Hi @Kevin-Prichard , thanks for your time reviewing this.

Can you please elaborate an example like a test case with assertion to your expected behavior?

Trying to figure out generically with pseudo states, transitions and events is harder than with a concrete example. The way you explained if I understood right is how it worked after the fix on the OR operator (already merged).

which case you get calls to previous transition custom methods, too, which doesn't work for me

This was in fact a bug and the fix is already on the develop branch.

But trying to answer your question, it's possible to bind actions to events and for specific transitions.

Using a visual graph representation, a transition is the edge, the link between two states. An event is the thing that fired this transition, we use to write the name of the event on the edge.

The most common usage is like you said, bind actions by name convention on the event. This is due the fact that Transition by itself doesn't have a name, they receive the events attached that they can react to.

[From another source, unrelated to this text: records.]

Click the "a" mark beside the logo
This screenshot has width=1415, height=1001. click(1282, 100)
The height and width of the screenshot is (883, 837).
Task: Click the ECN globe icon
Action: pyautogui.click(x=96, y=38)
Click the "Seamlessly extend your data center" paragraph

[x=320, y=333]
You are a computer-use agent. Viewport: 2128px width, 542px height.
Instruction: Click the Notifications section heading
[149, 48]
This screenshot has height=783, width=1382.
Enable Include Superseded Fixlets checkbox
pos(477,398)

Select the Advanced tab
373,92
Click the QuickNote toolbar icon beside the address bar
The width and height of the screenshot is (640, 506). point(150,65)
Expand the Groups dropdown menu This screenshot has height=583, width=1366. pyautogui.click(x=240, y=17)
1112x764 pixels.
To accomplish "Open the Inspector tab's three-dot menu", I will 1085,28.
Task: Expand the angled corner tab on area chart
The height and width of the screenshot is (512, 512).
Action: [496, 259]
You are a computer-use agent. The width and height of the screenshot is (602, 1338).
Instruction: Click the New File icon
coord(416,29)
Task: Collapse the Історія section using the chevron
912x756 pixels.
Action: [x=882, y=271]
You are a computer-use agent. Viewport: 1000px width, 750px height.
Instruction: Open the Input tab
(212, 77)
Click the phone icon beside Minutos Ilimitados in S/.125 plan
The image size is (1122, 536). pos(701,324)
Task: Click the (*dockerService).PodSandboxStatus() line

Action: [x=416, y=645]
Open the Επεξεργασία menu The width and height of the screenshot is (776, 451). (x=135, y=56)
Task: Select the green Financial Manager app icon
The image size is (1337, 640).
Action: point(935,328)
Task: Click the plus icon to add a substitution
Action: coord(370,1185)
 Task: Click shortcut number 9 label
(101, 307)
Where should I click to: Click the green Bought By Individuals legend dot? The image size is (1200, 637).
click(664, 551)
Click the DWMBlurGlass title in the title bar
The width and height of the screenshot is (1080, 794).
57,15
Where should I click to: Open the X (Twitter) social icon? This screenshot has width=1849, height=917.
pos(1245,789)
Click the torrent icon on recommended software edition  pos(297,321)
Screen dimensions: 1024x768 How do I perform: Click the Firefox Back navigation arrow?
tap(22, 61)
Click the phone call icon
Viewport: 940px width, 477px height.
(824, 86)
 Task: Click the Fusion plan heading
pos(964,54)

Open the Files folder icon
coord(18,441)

So, you can bind actions on the transition by using constructor params. Each transition can receive any number of callbacks:

  • Transition(source, target, on="on12", before="before12", after="after12", cond="can12")

These names will be searched on the StateMachine and on a model, if one is given.

The to and from_ helpers are actually wrappers to construct transitions and any keyword param received is passed to the transition constructor: s1.to(s2, on="on12", before="before12", after="after12", cond="can12")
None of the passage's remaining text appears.